7/ “A tactic that drags on too long becomes a drag.”

Wisdom is anything that doesn’t kill you in the long run; the older the source, the more likely it is to be valid, since if it was lethal advice it would not have been passed on for so long. The righteous are obsessed with the eternal realm, and that which is always true — especially moral conduct. Shifting tactics have their place in the fight against evil, but a machiavellian outlook will never lead to a life of love, contentment, and peace. Every plot to defraud, injure, or kill eventually forms a habit that corrodes the core of the plotter, and their ability to nurture their own young and sustain civilisation.

8/ “Keep the pressure on. Never let up.”

The real goal is not to subdue your enemy, but rather to get them to repent their wrong ways and live in peace and harmony. Give them every possible opportunity to turn back. Only when every possible option for their righteousness is exhausted should you abandon offering an olive branch. Never go so far as to commit suicidal acts in attempting to make peace, but once an enemy crosses that final threshold, then they may (and must) be obliterated or exiled. If you find your own quest lacking in holiness, then abandon it at the earliest opportunity.

9/ “The threat is usually more terrifying than the thing itself.”

Terror is the weapon of the weak and woeful. As people become accustomed to atrocities the level of abomination has to constantly be increased, lest the effect of terror burn itself out. Those who deal in empty threats are cowardly, and deserve no mercy when put to the test in battle. The use of terror against civilians, especially when duplicitously done in a false name, invalidates all claims to legitimacy. Media is the amplifier for fear, and as accomplices to terror deserve punishment for complicity in all crimes done as a result of their emotional manipulation.
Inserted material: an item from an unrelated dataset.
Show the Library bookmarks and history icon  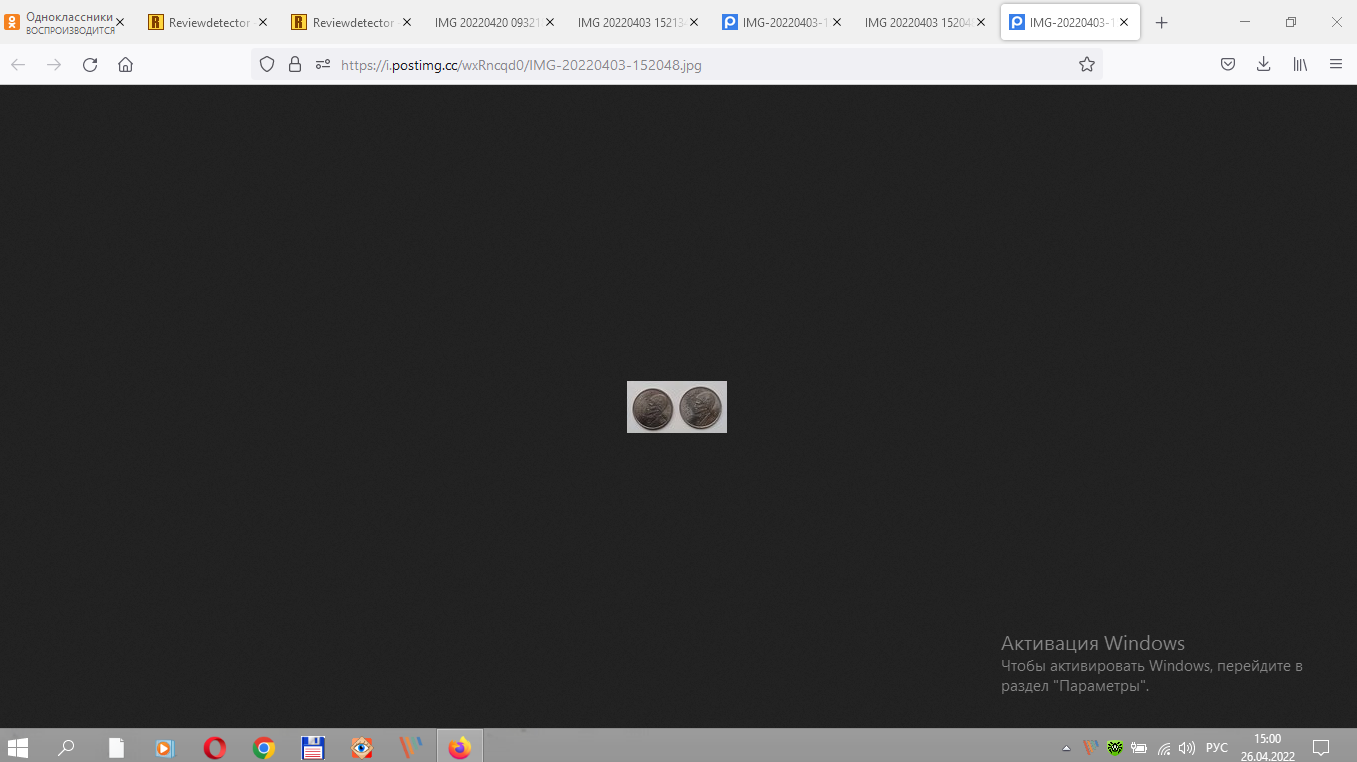click(1300, 65)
10/ “The major premise for tactics is the development of operations that will maintain a constant pressure upon the opposition.”
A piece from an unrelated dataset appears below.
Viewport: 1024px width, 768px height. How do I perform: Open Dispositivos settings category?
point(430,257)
The Hegelian Dialectic (problem, reaction, solution) undermines free will and always engenders a state of conflict. Those who you train in methods of war and unrelenting force will eventually find themselves as your internal enemies as factional power struggles emerge. This forces concentration of all information and decision power (the pyramidal all-seeing eye) which in turn becomes brittle and liable to collapse. By adopting the stance of endless war you guarantee that you will not live in peace; eventually you become a victim of your own immorality.

11/ “If you push a negative hard enough, it will push through and become a positive.”

Violence begets more violence. You may enjoy a localised and tactical win, but your power will lack moral foundation. The higher and heavier the structures you attempt the build, the more those crumbled foundations will undermine your endeavours. Ordinary gangsters understand this, and that is why they have a taboo on going after the children. If they do not cap their viciousness, it will rebound. If you insist on pushing the worst negatives, they will eventually result in your total annihilation.

12/ “The price of a successful attack is a constructive alternative.”

If you seek peace and harmony, with a respect for free will and sovereignty, then you will never be so invested in any scheme that you are “caught out” with no fallback plan. The pursuit of peace means you do not have to spend you entire life force forming attacks or defending against them. The alternative is always to up your game in terms of the sacrifices you are willing to make in order to achieve peace. Winning for oneself or one’s tribe is not the teleology of life; it only has value to all of creation if it serves righteous ends.

13/ “Pick the target, freeze it, personalize it, and polarize it.”

The individual deserves dignity, the opportunity to confront any accuser, and a right to due process. Those “useful idiots” who deny these matters will eventually become targets: frozen, personalised, and polarised out of existence. Be careful what you wish for, as the worship of institutions at the expense of the individual leads to inevitable catastrophe. Only divine individuals have children, nurture families, and invest in the future. No AI-driven transhumanist biotech wet dream will ever change the fundamental dynamics of genetics and the generation of new life. The hurt you inflict costs you your soul.